L'économie tient, mais le politique inquiète

Les statistiques mondiales confirment le caractère contrasté de la croissance économique, la vigueur de la croissance américaine compensant des données moins robustes en provenance d’Europe, du Japon et de certains marchés émergents. Malgré un impact palpable sur certains indicateurs de confiance macroéconomiques, les retombées négatives potentielles du conflit commercial déclenché par les États-Unis ne sont pas (encore) visibles dans les statistiques économiques plus globales. En conséquence, l’économie mondiale pourrait continuer de croître à un rythme légèrement supérieur à son potentiel au cours du second semestre 2018

En Europe, les derniers indicateurs pointent vers une stabilisation voire un petit rebond de l’activité au deuxième semestre, alors que le net ralentissement du début d’année avait pu faire craindre un scénario plus défavorable.

En Allemagne, Le climat des affaires connaît un net regain, en particulier s’agissant des perspectives d’activité à 6 mois qui n’avaient cessé de reculer depuis fin 2017. A l’échelle de la zone euro, l’indice de confiance des ménages et celui de sentiment économique de la Commission européenne connaissent un très léger repli mais restent à des niveaux élevés.

L’inflation européenne atteint 2,0 % sur un an en août à l’échelle de la zone euro (2,3 % en France). Cette inflation reste très largement liée à l’envolée des prix de l’énergie, lesquels sont en hausse de 9,2 % sur an dans la zone euro dans la foulée du pétrole. L’indice sous-jacent des prix à la consommation ne progresse lui toujours que de 1,0 % en glissement annuel.

La montée en puissance dans l’échiquier politique italien de Salvini passe sûrement par un accord sur un déficit plus important mais sous contrôle (en dessous de 2,5%). Déjà, les taux d’intérêt sur le dix ans italien ont reflué. Les perspectives d’une prise du pouvoir de la Lega avec ses alliés modérés de droite après un échec de la coalition actuelle ne sont plus si lointaines et probablement plus acceptables par les marchés que l’alliance des contraires que l’Italie doit subir aujourd’hui.

Ainsi, en Europe, dans les semaines à venir plusieurs dossiers sont sensibles :

  • les négociations commerciales engagées avec les Etats-Unis, particulièrement sur le secteur automobile,
  • la situation en Italie,
  • la réelle volonté de la France de réduire ses déficits. La parole de la France ne sera crédible en Europe, et tout particulièrement en Allemagne, que si de vraies réformes sont menées.

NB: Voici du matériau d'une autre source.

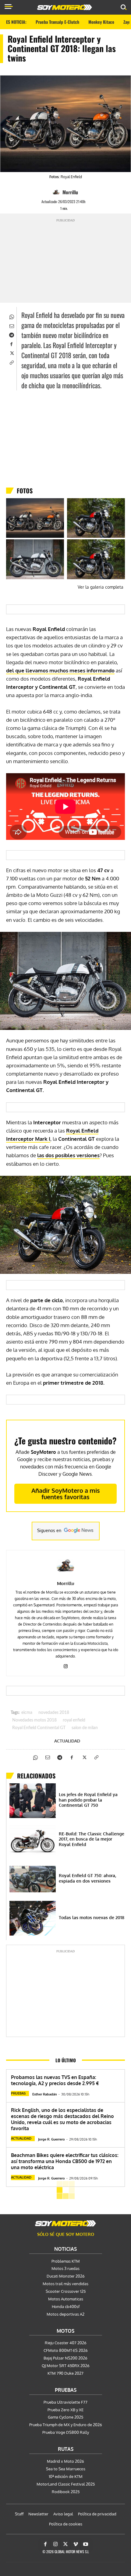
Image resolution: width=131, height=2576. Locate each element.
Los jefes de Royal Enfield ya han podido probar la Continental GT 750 (88, 1800)
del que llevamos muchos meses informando (60, 670)
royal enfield (74, 1720)
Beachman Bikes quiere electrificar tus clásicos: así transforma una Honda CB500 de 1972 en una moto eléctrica (65, 2161)
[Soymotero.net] (65, 2223)
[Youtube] (85, 2544)
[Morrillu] (57, 192)
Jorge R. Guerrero (51, 2139)
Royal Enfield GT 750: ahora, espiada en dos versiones (87, 1878)
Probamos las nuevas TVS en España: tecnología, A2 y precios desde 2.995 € (55, 2080)
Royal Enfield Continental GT (39, 1728)
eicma (26, 1713)
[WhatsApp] (11, 316)
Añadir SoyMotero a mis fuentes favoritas (65, 1493)
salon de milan (85, 1728)
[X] (11, 353)
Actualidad (67, 1741)
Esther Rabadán (44, 2094)
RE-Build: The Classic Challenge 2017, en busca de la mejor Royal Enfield (91, 1839)
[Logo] (64, 7)
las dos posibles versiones (68, 1155)
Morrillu (70, 192)
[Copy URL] (11, 362)
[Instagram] (65, 1665)
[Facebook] (11, 344)
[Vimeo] (75, 2544)
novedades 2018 (53, 1713)
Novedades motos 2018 (34, 1720)
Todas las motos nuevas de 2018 (91, 1917)
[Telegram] (11, 335)
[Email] (11, 325)
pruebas (18, 2093)
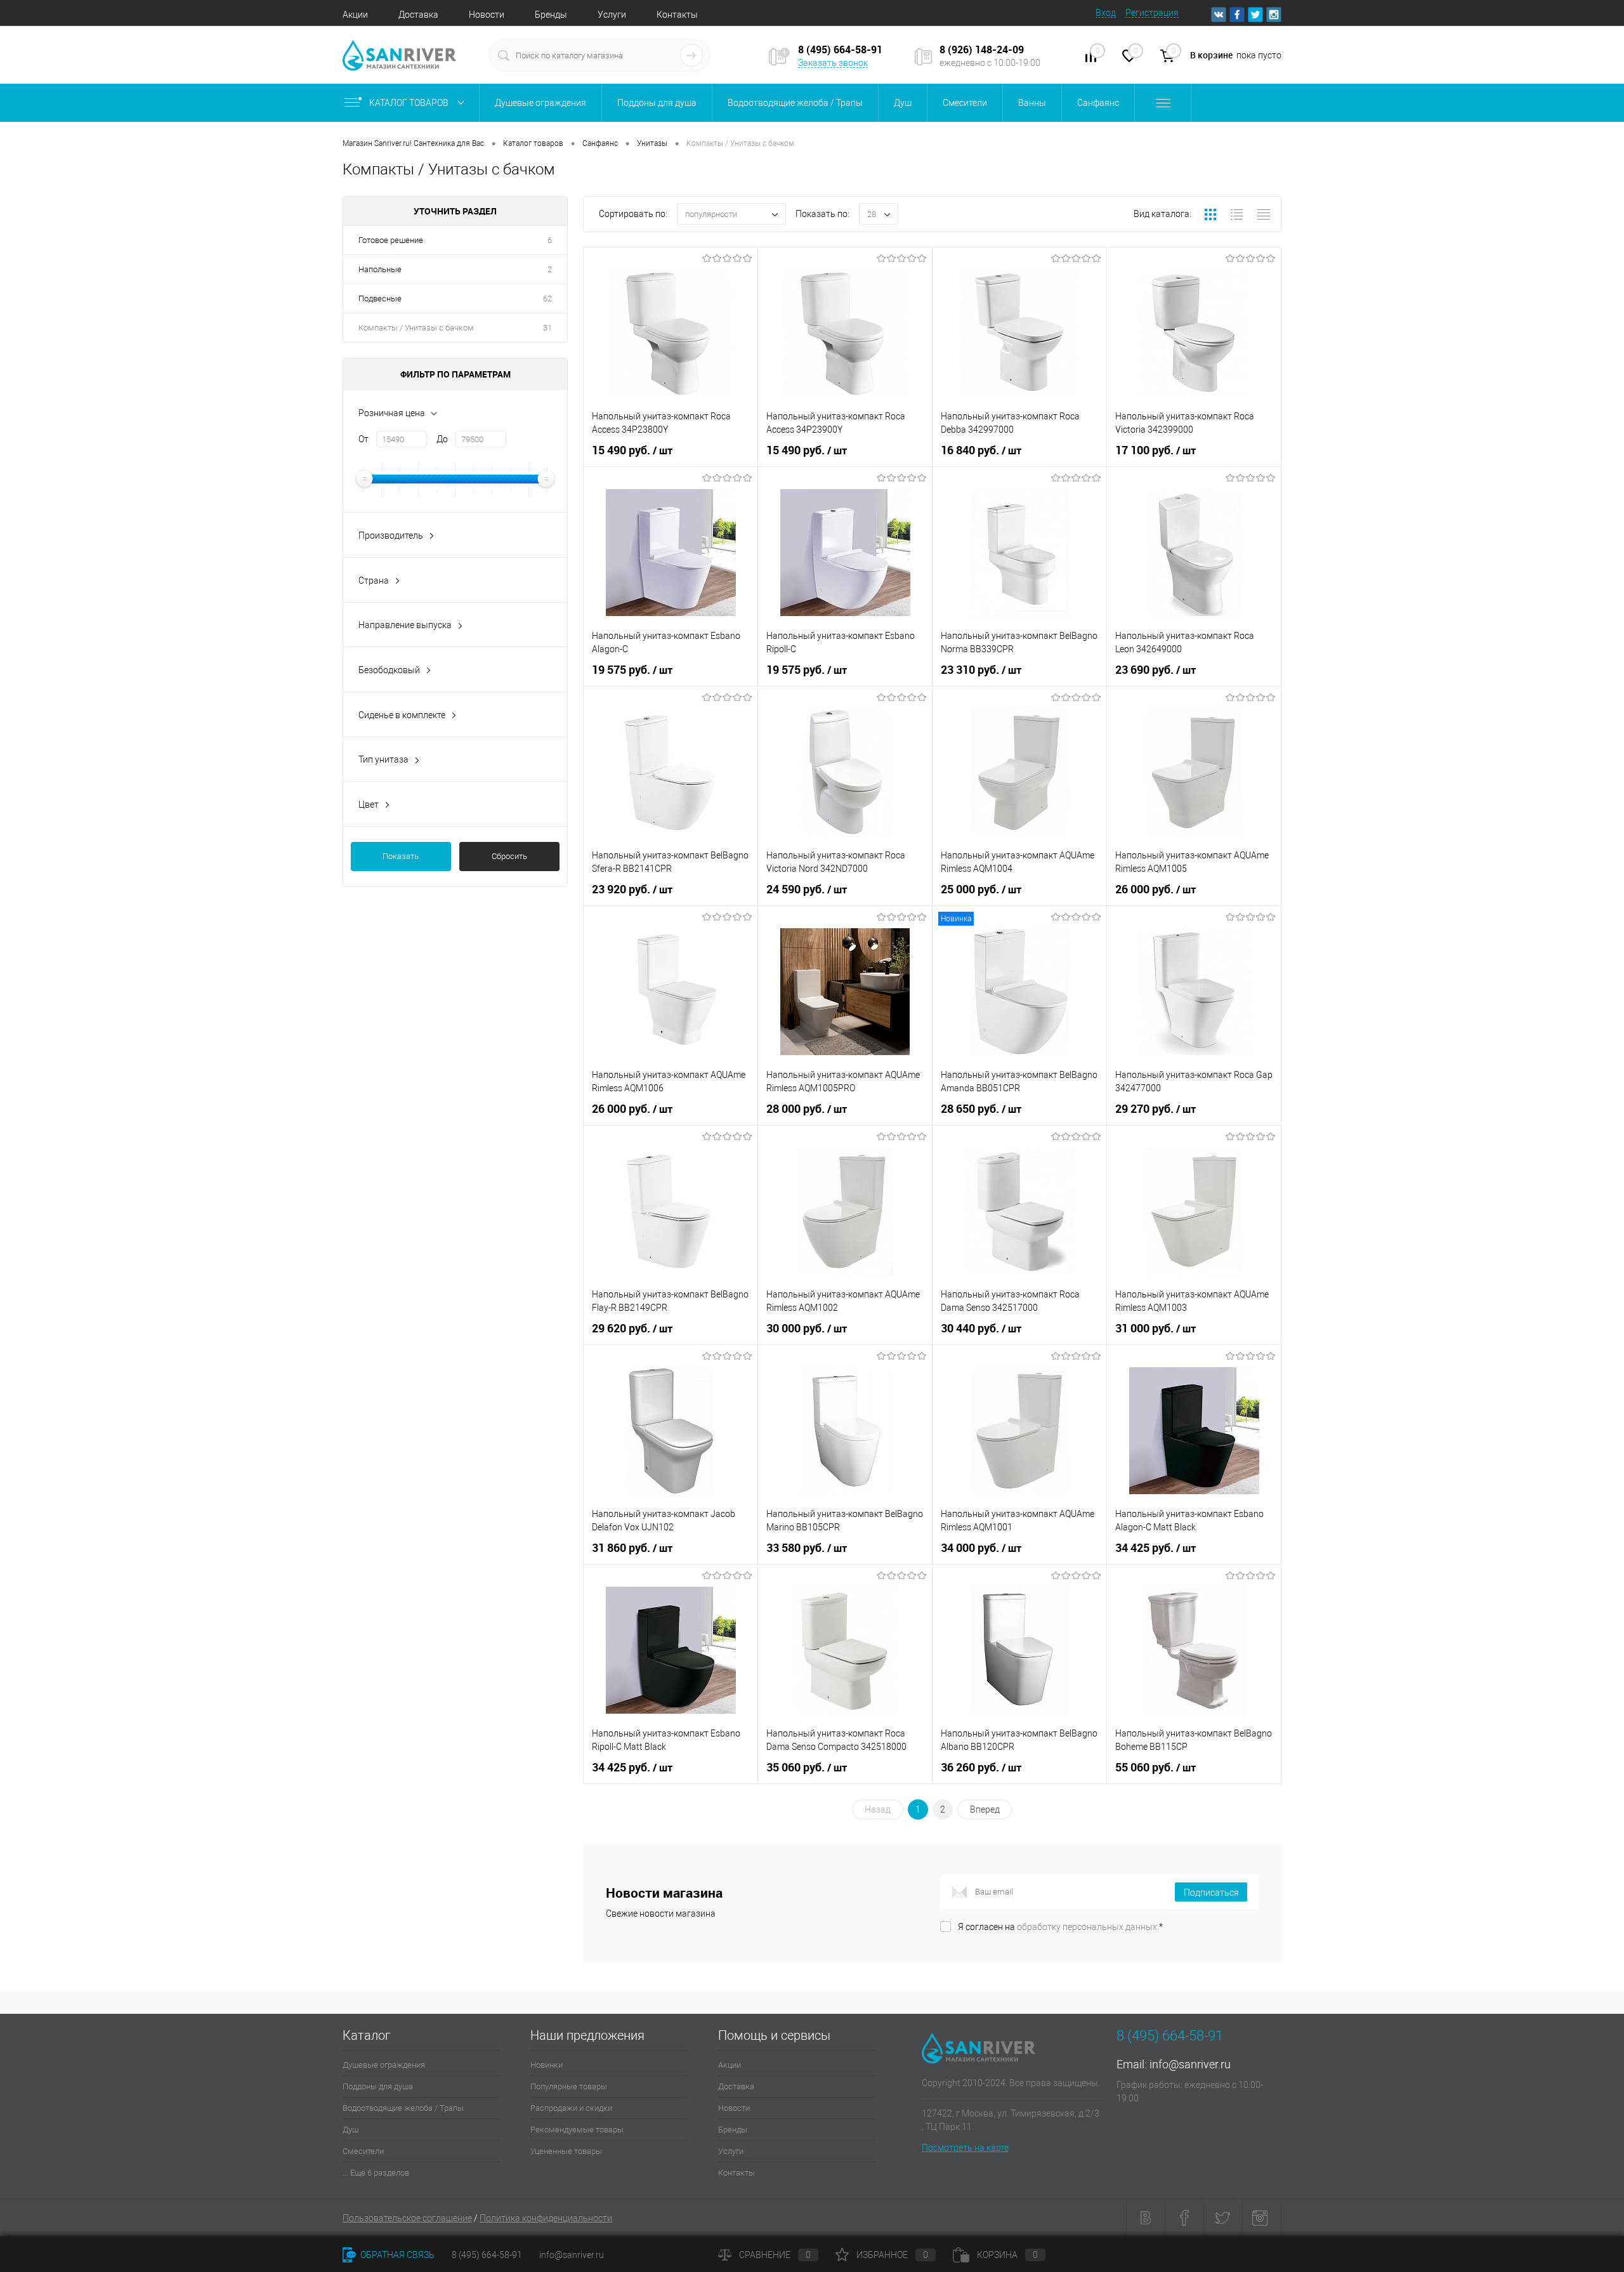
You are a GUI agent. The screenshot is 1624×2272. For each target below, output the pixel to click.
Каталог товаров (409, 103)
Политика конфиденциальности (546, 2218)
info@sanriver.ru (1190, 2064)
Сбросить (509, 856)
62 (547, 298)
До (442, 439)
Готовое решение (390, 240)
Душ (350, 2129)
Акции (355, 15)
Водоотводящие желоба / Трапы (403, 2108)
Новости (486, 15)
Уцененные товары (566, 2151)
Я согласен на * (1060, 1927)
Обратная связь (396, 2255)
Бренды (551, 15)
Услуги (612, 15)
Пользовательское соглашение (407, 2218)
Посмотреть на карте (965, 2148)
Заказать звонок (833, 63)
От (363, 439)
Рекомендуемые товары (577, 2129)
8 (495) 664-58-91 (487, 2255)
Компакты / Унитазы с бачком (416, 327)
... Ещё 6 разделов (376, 2172)
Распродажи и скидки (571, 2108)
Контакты (677, 15)
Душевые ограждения (384, 2065)
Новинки (546, 2065)
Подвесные (380, 298)
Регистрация (1152, 13)
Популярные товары (568, 2086)
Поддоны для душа (378, 2086)
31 (547, 327)
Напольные (380, 269)
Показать (401, 856)
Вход (1106, 13)
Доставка (418, 15)
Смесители (363, 2151)
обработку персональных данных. (1088, 1927)
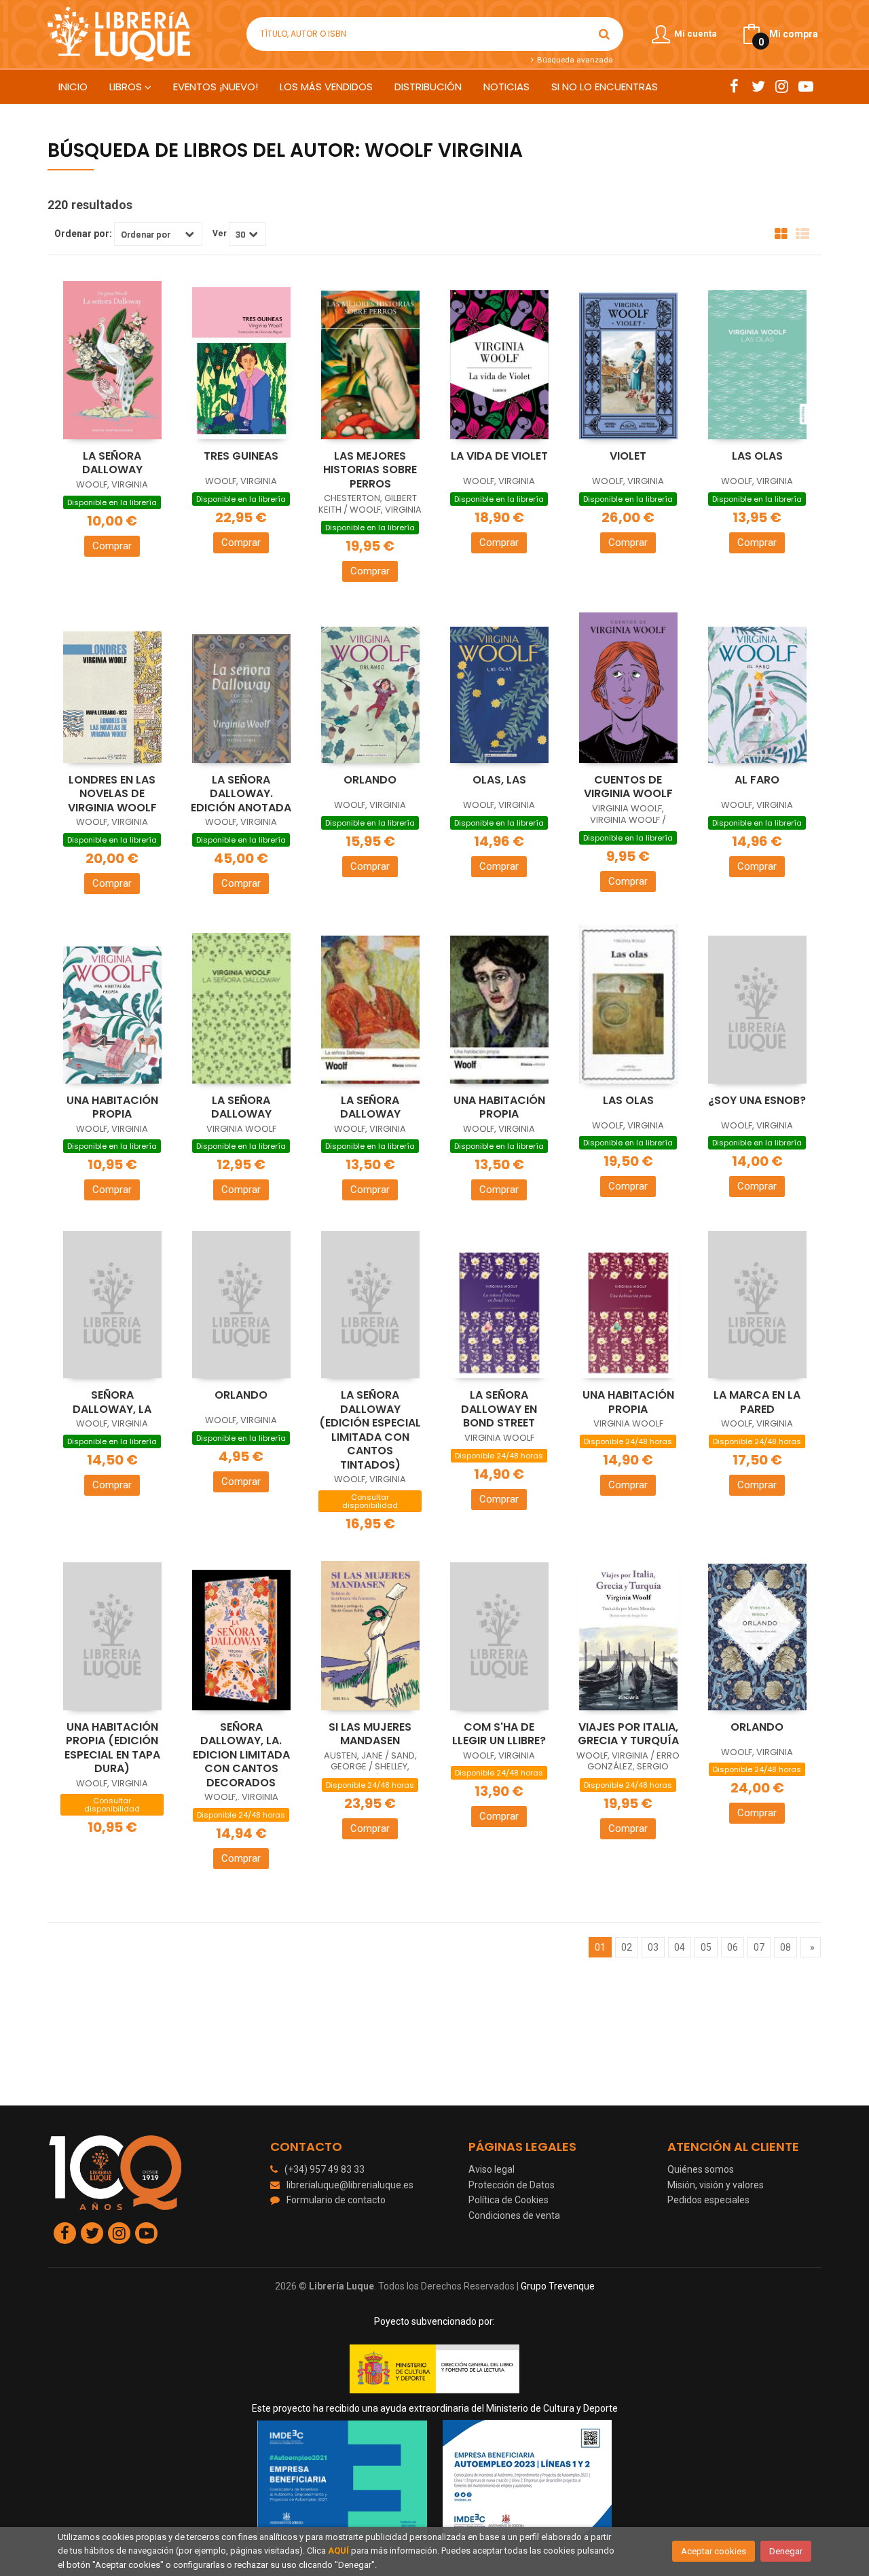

A court terme, ce sont avant tout les économies émergentes qui vacillent. Plusieurs devises émergentes ont accentué leurs pertes face au dollar au cours de la semaine qui vient de s’écouler. Le peso argentin a désormais perdu la moité de sa valeur face au billet vert, alors que l’Argentine pourrait avoir besoin d’un déblocage anticipé de fonds du FMI, dont elle a pourtant déjà reçu 15 milliards de dollars.

Si le real brésilien connaît une dégringolade un peu moindre (-17 % depuis début 2018 tout de même) malgré l’avortement confirmé de la reprise (l’emploi dans l’industrie manufacturière a clairement rechuté), il le doit notamment au moindre déséquilibre de sa balance courante, dont le déficit reste inférieur à 1 % du PIB.

En Turquie, la livre est toujours plus de 40 % inférieure à son taux de change du début d’année. La contagion s’est même propagée récemment aux roupies indonésienne et indienne.

Le yuan fait exception dans ce tableau de devises émergentes chahutées, la PboC semblant être parvenu à stabiliser la devise autour de 6,8 pour un dollar.

De manière plus générale, les marchés actions des économies émergentes exprimés en dollars sous-performent désormais très nettement les marchés actions des économies développées depuis début 2018 (avec évidemment une incidence forte de la dépréciation de leurs devises).

Ainsi, comme nous l’évoquions dans nos précédentes chroniques, c’est bien le risque politique qui prédomine sur l’économique. Nous serions ainsi les acteurs actifs d’une situation qui viendrait à se dégrader.